=== Records supplied ===
==========

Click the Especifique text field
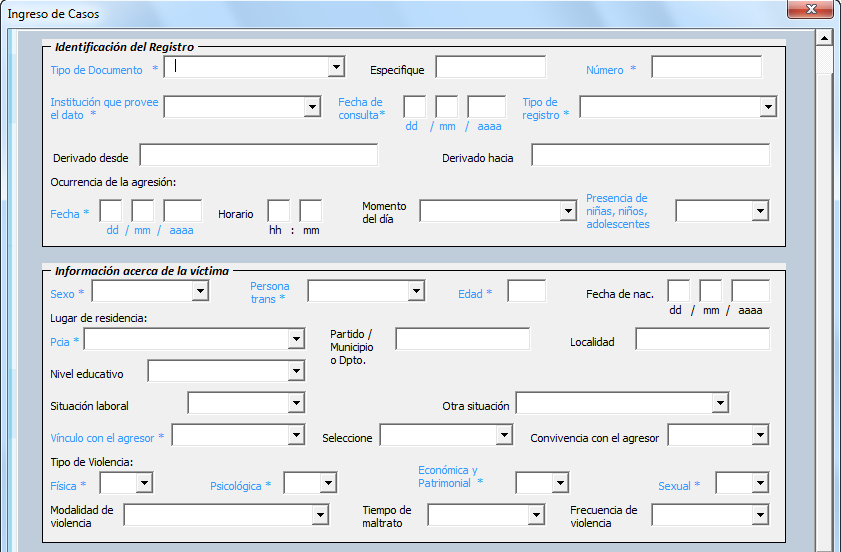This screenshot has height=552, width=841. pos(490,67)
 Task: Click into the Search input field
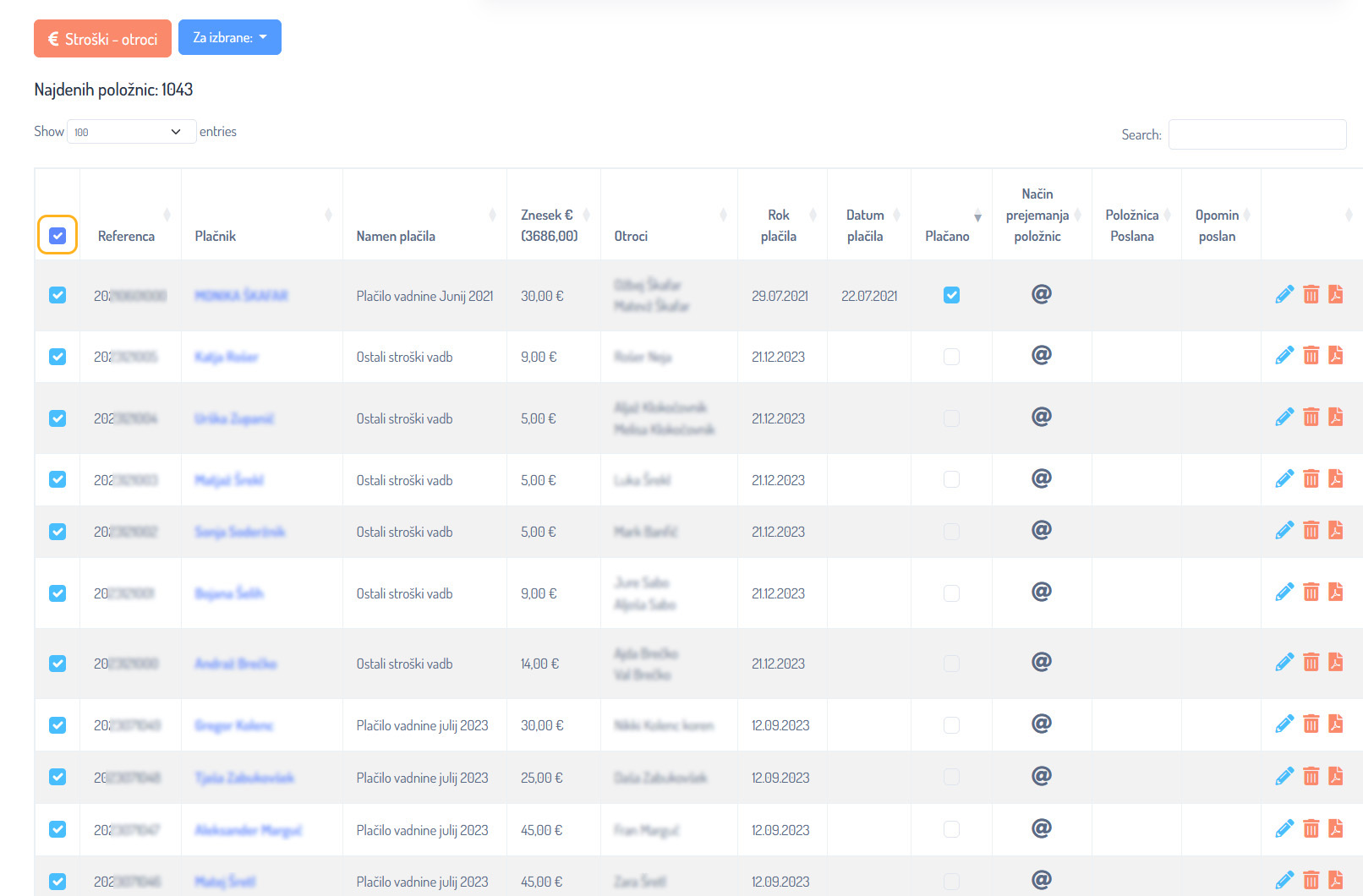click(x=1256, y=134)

==========

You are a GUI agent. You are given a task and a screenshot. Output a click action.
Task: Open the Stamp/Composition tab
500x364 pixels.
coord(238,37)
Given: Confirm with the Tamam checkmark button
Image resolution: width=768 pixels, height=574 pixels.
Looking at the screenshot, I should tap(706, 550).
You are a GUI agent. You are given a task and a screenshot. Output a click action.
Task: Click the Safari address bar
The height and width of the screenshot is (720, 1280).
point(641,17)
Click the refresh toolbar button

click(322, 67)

==========

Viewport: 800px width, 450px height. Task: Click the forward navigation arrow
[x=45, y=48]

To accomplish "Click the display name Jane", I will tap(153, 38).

==========

=== Work instruction ===
Wherever the line holding "500x364 pixels." falls in the entries above, copy exactly from it through the line holding "Task: Click the Safari address bar", inclusive, and add nothing.

=== Solved exercise ===
500x364 pixels.
coord(238,37)
Given: Confirm with the Tamam checkmark button
Image resolution: width=768 pixels, height=574 pixels.
Looking at the screenshot, I should tap(706, 550).
You are a GUI agent. You are given a task and a screenshot. Output a click action.
Task: Click the Safari address bar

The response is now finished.